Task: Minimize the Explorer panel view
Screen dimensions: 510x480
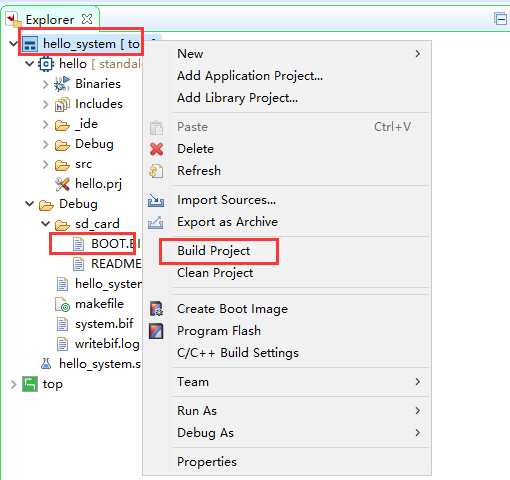Action: tap(500, 19)
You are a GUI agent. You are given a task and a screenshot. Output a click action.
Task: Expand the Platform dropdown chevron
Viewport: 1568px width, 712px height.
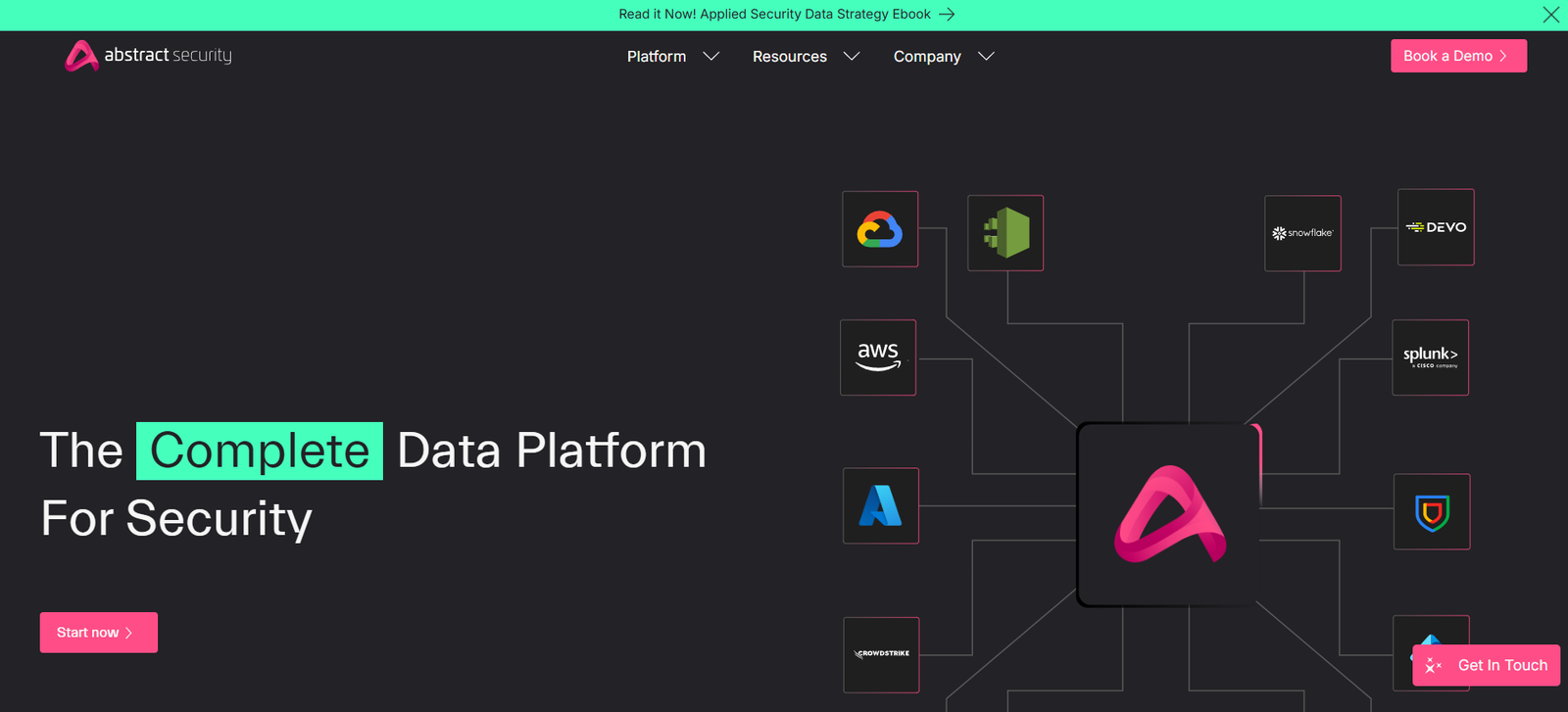click(711, 57)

WORK TO BE COMPLETED: Each entry above must be set down word for word; none of its pictures belong in the copy.

RESULT BELOW:
Task: Minimize the Explorer panel view
Screen dimensions: 510x480
Action: tap(500, 19)
You are a GUI agent. You are given a task and a screenshot. Output a click action.
Task: Expand the Platform dropdown chevron
Viewport: 1568px width, 712px height.
click(711, 57)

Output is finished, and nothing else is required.